Reports

    Xiaohongshu Fights Fraudulent Reviews on User-powered E-commerce Platform

    User-generated reviews on e-commerce platform Xiaohongshu (Little Red Book) have come under fire for being fraudulent, and the platform is cracking down.
    User-generated reviews on e-commerce platform Xiaohongshu (Little Red Book) have come under fire for being fraudulent, and the platform is cracking down. Photo: Little Red Book
    TechNodeAuthor
      Published   in Technology

    E-commerce platform Xiaohongshu, also called RED or Little Red Book, is cracking down on online sellers offering to boost views and fan counts after reports from users.

    For Xiaohongshu fraud allegations, if unaddressed, could prove especially harmful. The largely for females social platform is centered on product reviews and recommendations posted by users.

    The site and app previously required bloggers to label all promotional posts, and limit paid content to one in five posts at most. Commercial content that goes unlabeled “won’t be recommended in search results,” the site post says.

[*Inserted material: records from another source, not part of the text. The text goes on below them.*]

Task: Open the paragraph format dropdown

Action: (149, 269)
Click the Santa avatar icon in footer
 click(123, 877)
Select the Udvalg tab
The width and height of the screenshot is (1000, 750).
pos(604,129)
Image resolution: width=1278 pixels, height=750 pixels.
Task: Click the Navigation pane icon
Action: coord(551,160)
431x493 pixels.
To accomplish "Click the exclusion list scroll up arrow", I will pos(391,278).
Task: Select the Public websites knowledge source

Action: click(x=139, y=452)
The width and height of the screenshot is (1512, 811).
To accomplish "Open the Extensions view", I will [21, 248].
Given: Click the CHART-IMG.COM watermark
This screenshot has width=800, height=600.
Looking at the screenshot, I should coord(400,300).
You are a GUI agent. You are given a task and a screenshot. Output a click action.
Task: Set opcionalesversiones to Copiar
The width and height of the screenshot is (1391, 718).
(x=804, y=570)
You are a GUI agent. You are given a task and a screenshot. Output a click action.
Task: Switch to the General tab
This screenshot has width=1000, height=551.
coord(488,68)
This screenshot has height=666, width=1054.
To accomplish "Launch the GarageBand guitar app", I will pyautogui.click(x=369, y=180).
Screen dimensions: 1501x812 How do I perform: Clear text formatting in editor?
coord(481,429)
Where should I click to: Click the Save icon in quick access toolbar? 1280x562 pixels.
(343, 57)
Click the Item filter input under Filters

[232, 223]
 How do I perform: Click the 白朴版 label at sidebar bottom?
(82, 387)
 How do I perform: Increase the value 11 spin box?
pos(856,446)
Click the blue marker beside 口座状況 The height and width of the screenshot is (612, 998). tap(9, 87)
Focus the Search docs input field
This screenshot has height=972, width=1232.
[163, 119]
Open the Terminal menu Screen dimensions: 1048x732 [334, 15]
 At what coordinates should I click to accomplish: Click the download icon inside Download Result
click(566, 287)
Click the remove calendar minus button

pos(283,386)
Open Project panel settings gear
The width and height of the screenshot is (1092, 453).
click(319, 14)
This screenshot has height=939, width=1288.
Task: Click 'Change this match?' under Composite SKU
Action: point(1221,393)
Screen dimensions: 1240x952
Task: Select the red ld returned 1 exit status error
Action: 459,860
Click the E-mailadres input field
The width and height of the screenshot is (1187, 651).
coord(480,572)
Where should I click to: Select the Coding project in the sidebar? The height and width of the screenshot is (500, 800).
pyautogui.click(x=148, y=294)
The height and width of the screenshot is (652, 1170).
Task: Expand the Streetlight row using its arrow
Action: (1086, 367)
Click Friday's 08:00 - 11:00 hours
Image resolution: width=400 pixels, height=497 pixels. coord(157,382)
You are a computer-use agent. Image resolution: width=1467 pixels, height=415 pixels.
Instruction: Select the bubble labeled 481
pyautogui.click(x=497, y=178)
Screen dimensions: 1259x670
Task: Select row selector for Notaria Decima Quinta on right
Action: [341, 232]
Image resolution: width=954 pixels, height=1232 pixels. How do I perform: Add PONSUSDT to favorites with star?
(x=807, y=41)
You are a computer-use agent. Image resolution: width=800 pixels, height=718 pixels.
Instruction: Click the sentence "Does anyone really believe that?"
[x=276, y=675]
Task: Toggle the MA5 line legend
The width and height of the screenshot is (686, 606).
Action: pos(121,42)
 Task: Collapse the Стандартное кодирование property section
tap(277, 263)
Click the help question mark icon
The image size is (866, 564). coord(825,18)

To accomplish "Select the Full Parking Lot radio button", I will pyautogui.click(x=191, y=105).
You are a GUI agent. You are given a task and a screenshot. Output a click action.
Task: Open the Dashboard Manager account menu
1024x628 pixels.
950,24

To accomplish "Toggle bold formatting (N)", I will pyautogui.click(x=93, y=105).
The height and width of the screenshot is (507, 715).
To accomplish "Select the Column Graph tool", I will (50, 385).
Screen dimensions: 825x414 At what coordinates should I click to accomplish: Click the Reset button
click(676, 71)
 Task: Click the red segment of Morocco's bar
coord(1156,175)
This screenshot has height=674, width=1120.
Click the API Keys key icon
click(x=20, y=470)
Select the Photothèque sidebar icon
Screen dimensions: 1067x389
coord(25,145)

    According to a RED representative, the site’s anti-fraud team employs machine learning as well as live humans to detect rule-breaking. That also includes behavior such as promoting a post in keyword search rankings. “Rule violations will receive appropriate in-platform measures,” the representative told TechNode in a WeChat message.

    Photo: Little Red Book / App Store
    Photo: Little Red Book / App Store

    A post on a Xiaohongshu official WeChat account and dated March 14 also stated that the company has been aiding “public safety organizations” in fighting illegal behavior. From January to March 2019, Xiaohongshu reportedly dealt with 1.2 million fraudulent posts and over one million rule-breaking accounts.

    In January, RED launched a platform for brand-influencer partnerships, following the likes of content platforms such as Douyin. In September, in a bid to boost revenue, it also began preventing companies from inserting links to external e-commerce sites on its app.

    According to a Beijing News report on Thursday, shops on Alibaba’s Taobao and its secondhand sister site Xianyu have largely stopped advertising such boosting services.

    A search by TechNode today confirmed this: while advertisements for boosting users’ presence on Xiaohongshu remain, Taobao sellers specifically rule out services like “hyping blogger reputation,” or ask buyers to contact them directly for more details.